Hash tags – again thanks to Mastermaq for helping me to understand these as it has changed how I use Twitter and how I search for things on this service. This is another prime example of how the web becomes almost self-organizing. The hash tags have allowed me to truly access the most current information on the topics I’m interested in and more specifically have directed me towards other people I want to follow.

#FollowFriday – these little events that seem to happen in the “Twitterverse” are things I’m still trying to understand. Even though it was suggested elsewhere that Twitter can help us become more concise writers, I think it actually encourages us to be more slangy or even more coded writers. In a lot of ways tweets have developed into another language and you need to be able to decode it to understand it.

Qik – I picked this up from @courasa. Got to watch two minutes of video of him watching the luggage return area at what I think was Pearson International. Weird. Voyeurism perhaps, but the potential of this is really interesting. Being able to communicate with others (friends, experts or otherwise), truly see what they are seeing is fascinating. There are some obvious drawbacks or concerns with this as well, but used responsibly this could be a great tool.

Retweeting – at first I didn’t get this, but soon after following this for a bit, you can grasp the potential of RT. Word can spread infinitely and quickly through retweeting. I find something interesting and tweet it to my 15 followers, who in turn RT to the 300 of their followers who RT to 30000 of their followers. Information can be pervasive almost instantly.

Uber twitter – I mentioned that twitgoo had creepy factor #2, well for me this is #1. It surprises me how many Twitter users use and share this information. Essentially giving away their global position through their Twitter account. When I can see that someone is tweeting from 1201 Southview Dr. SE in Medicine Hat, AB, Canada, I think this is creepy and in some ways irresponsible. If we are teaching kids about online safety, this service has to be at the top of the list. There are other tools that are similar to this like or that allow you to get a perspective of the global nature of Twitter without the safety element issue.

Tweet Deck – Twitter has obviously spawned many platform applications. I downloaded and tried tweetdeck and it really helped me to better understand how to use Twitter and probably made me a more efficient user. From being able to easily use services like to being able to organize my followers, this proved to be a great tool. On the flip side, it was a bit of a resource hog and something you probably couldn’t install on school computers.

Mr. Tweet – I found this through Joyce Valenza’s blog and have just recently subscribed to it so I don’t have much experience with it yet.

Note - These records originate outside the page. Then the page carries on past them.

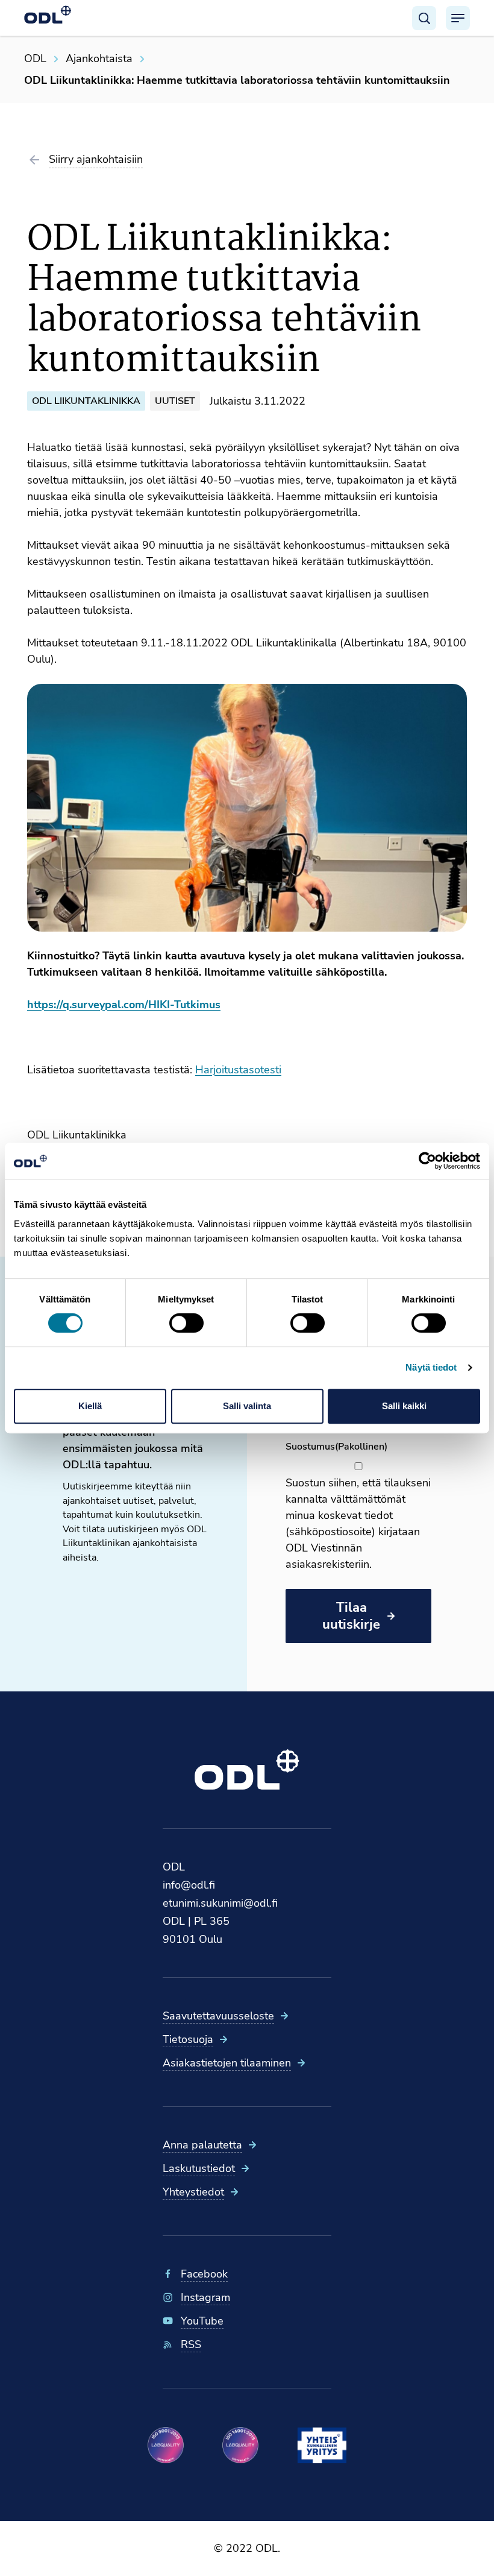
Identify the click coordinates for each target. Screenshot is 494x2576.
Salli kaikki (404, 1406)
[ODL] (47, 14)
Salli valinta (247, 1406)
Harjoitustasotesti (238, 1069)
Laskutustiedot (199, 2168)
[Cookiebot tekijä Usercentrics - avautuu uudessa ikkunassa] (427, 1161)
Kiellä (90, 1406)
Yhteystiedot (193, 2192)
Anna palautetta (202, 2145)
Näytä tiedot (431, 1367)
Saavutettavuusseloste (218, 2016)
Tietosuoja (188, 2039)
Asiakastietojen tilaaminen (227, 2063)
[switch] (186, 1323)
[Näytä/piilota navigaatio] (458, 18)
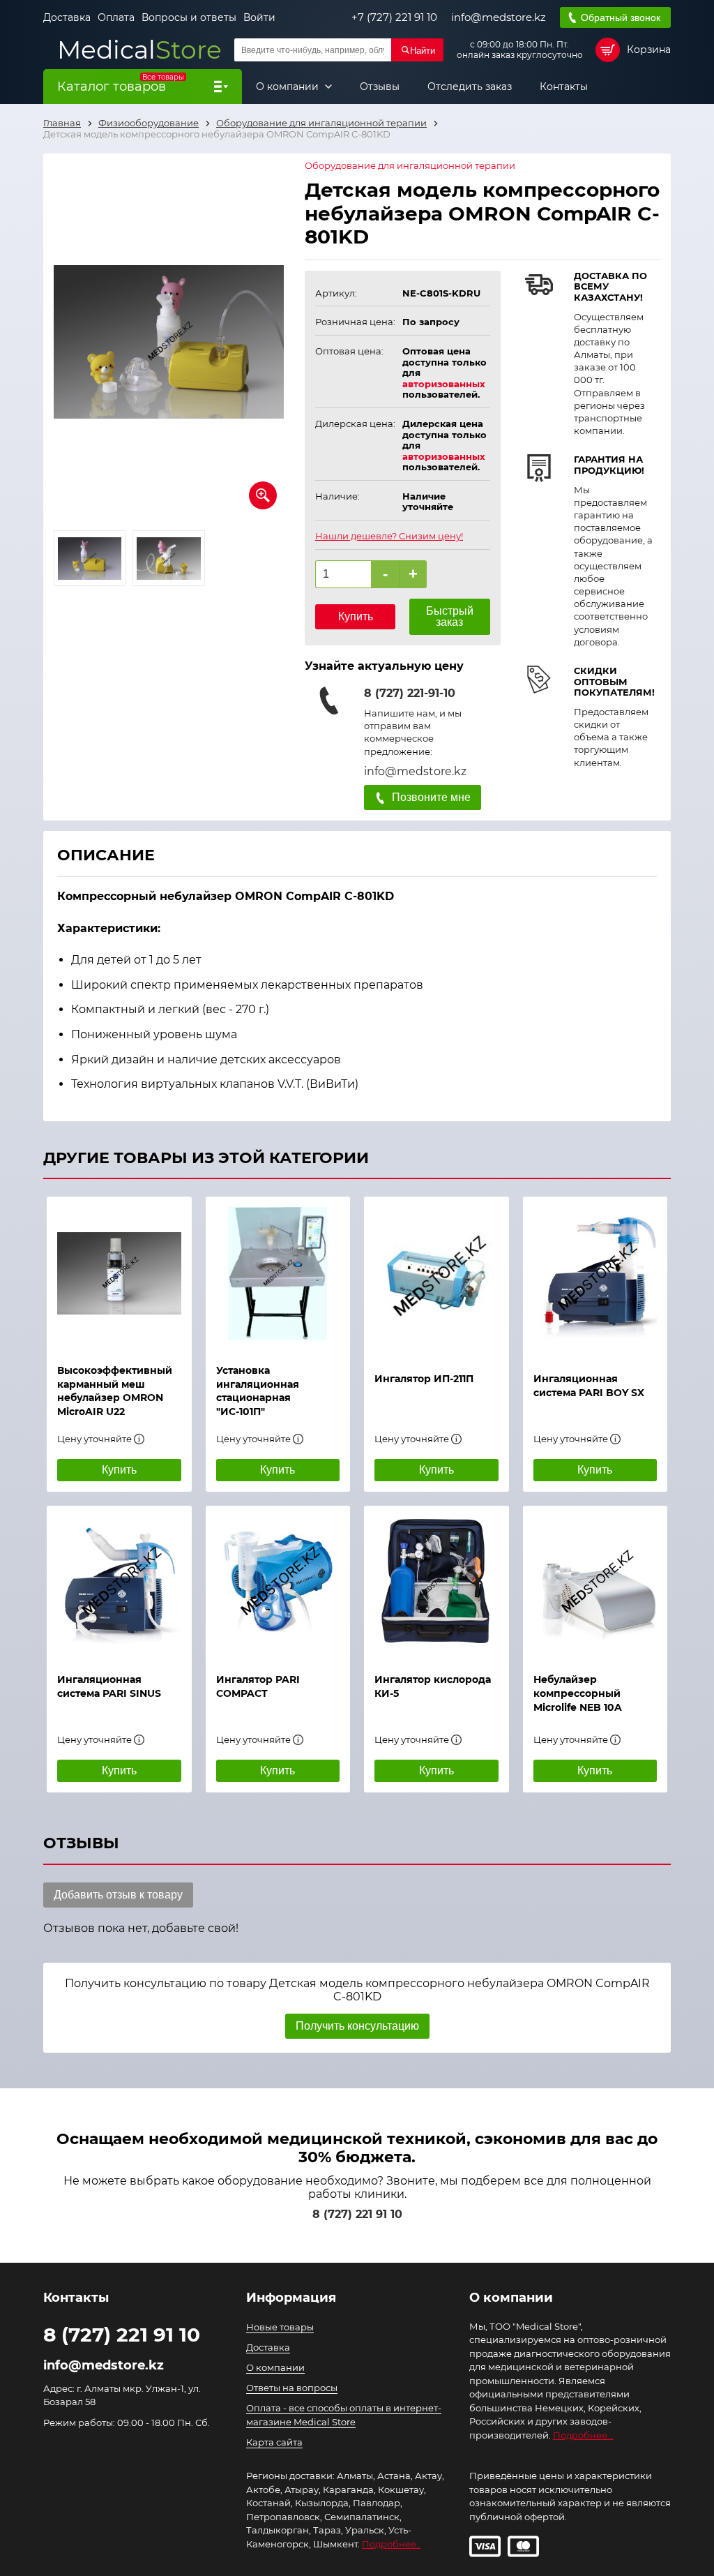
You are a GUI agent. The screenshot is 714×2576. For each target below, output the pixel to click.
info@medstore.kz (498, 17)
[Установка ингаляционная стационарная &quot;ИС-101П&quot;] (278, 1273)
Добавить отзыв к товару (118, 1895)
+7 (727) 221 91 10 (394, 17)
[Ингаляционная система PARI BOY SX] (595, 1277)
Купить (355, 616)
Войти (259, 17)
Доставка (67, 17)
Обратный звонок (620, 17)
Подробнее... (583, 2435)
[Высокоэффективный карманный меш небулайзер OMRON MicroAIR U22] (119, 1273)
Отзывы (380, 86)
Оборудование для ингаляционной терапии (410, 165)
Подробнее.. (391, 2543)
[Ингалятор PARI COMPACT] (278, 1582)
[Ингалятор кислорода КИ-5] (436, 1582)
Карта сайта (274, 2442)
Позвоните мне (431, 797)
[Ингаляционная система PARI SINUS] (119, 1582)
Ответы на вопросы (291, 2387)
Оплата (116, 17)
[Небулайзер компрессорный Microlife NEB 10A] (595, 1582)
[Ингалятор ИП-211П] (436, 1277)
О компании (288, 86)
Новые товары (280, 2326)
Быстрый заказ (449, 616)
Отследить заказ (469, 86)
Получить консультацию (357, 2026)
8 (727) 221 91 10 (357, 2214)
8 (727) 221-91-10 (409, 693)
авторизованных (443, 383)
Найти (422, 50)
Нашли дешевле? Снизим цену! (389, 536)
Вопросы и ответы (189, 17)
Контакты (564, 86)
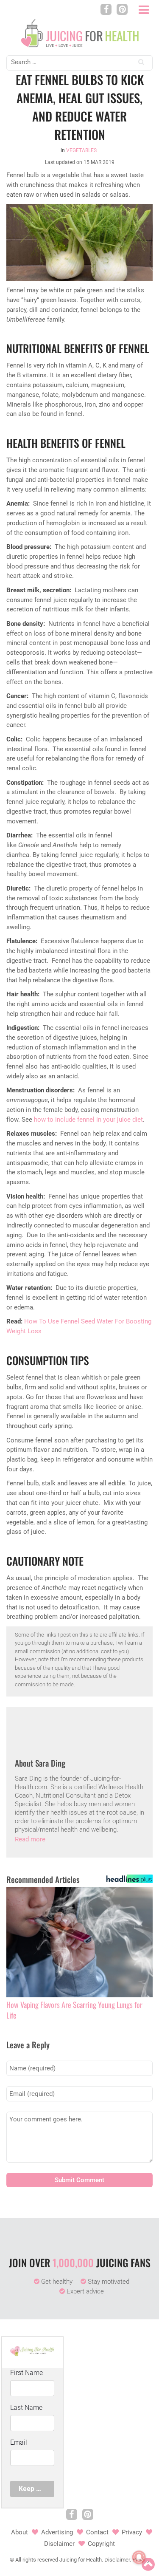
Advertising (57, 2532)
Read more (30, 1839)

From what I can understand, Mr. Tweet will provide me with suggestions of people to follow based on the people I currently follow. It will also suggest me to others if we share the same interests. Dr. Valenza has found it helpful, so I hope I do as well!

So, maybe I could coin my own term and get it out there. How about #twinegar? Think it will take off? In the end, I’ve found #twinegar to be 3 parts useful, 3 parts strange and mundane, 1 part creepy, and 10 parts interesting. I look forward to using this tool more and thinking of how I can embed it into my school usage. For now it will likely remain a tool that has served as a very good PD tool and one where I am more of a lurker than a content generator.


Canadian Press, (Nov. 21, 2009). Wildrose in twitter trouble, The Medicine Hat News.

Krishnamurthy, B., Gill, P. & Arlitt, M. (2008). A few chirps about twitter, WOSN ’08. Retrieved Nov. 18, 2009 from

Richardson, W. (2009). Blogs, wikis, podcasts and other powerful web tools for classrooms (2nd ed., p. 90). Thousand Oaks, California: Corwin Press.